ЗАДАНИЯ:
(A) Переведите на английский язык предложение из исходного текста: «Все они проживали в Западной Германии, не скрывая настоящих имен.»
(B) Изложите исходный текст в двух предложениях.

ИСХОДНЫЙ ТЕКСТ:
___

Тем временем, Фриц Бауэр получил от франкфуртского журналиста документы, обнаруженные пережившим Освенцим. В документах значились 37 фамилий эсэсовцев, которые убивали тех, кто пытался бежать из лагеря. На основе этих документов Бауэр начал собственное расследование. Он написал заявление в Федеральный суд в Карлсруэ с просьбой дать его команде эксклюзивное право судить всех виновных в преступлениях Освенцима, вне зависимости от того, где в Германии был задержан обвиняемый. Прошение одобрили, и штутгартский файл Богера был передан Бауэру в Франкфурт.
В апреле 1959 года Бауэр заказал арест трех эсэсовских офицеров, служивших под Богером в гестапо: Пери Броада, Клауса Дылевского и Ганса Штарка. Все они проживали в Западной Германии, не скрывая настоящих имен. Расследование нацистских преступлений продолжилось в июне, когда судья в Фрайбурге публично предъявил обвинение в убийстве доктору Йозефу Менгеле
[380]. Лангбайн долго этого добивался.

___

ИСХОДНЫЕ ДАННЫЕ:
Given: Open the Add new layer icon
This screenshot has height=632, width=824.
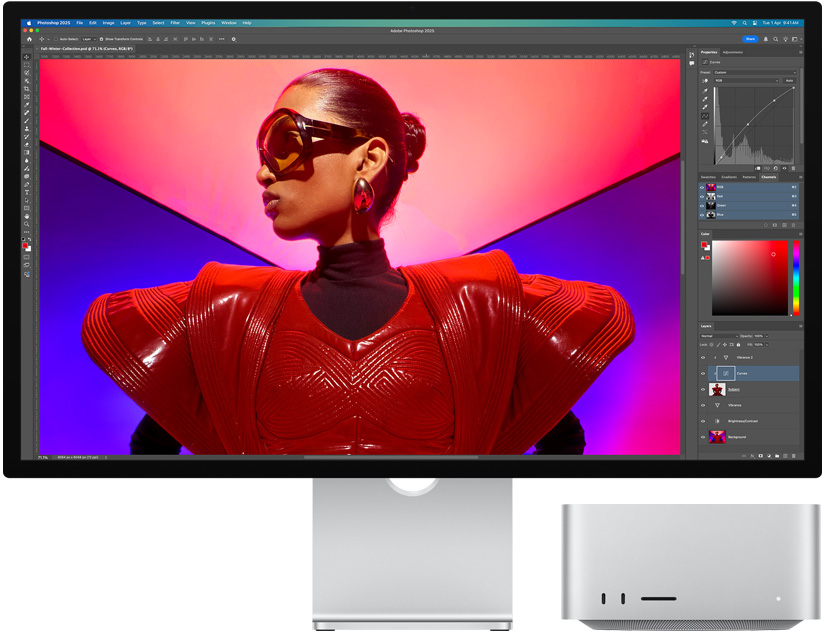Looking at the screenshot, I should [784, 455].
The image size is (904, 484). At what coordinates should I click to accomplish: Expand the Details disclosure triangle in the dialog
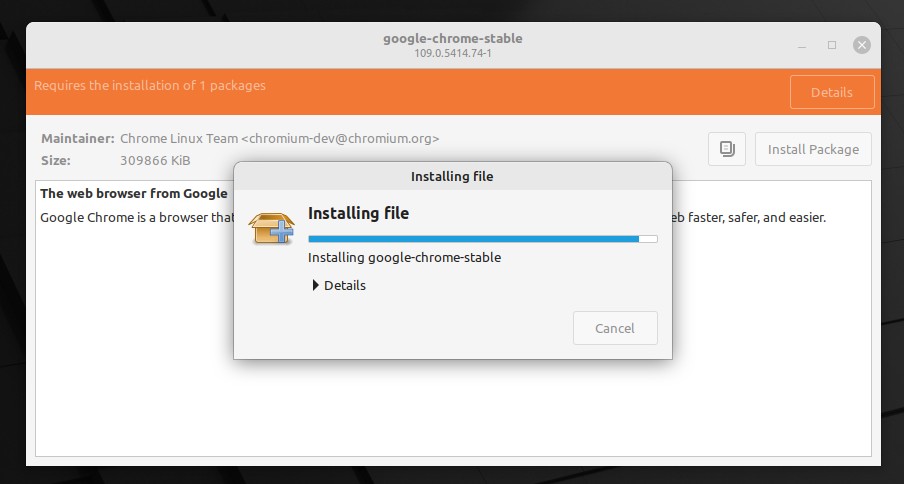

___

ОТВЕТЫ:
(A) All of them lived in West Germany without concealing their real names.

(B) Получив от франкфуртского журналиста документы с 37 фамилиями эсэсовцев, убивавших тех, кто пытался бежать из Освенцима, Фриц Бауэр начал собственное расследование, и Федеральный суд в Карлсруэ одобрил его прошение о праве его команды судить всех виновных в преступлениях Освенцима. В апреле 1959 года Бауэр заказал арест трех эсэсовских офицеров, служивших под Богером в гестапо, а в июне судья во Фрайбурге публично предъявил обвинение в убийстве Йозефу Менгеле.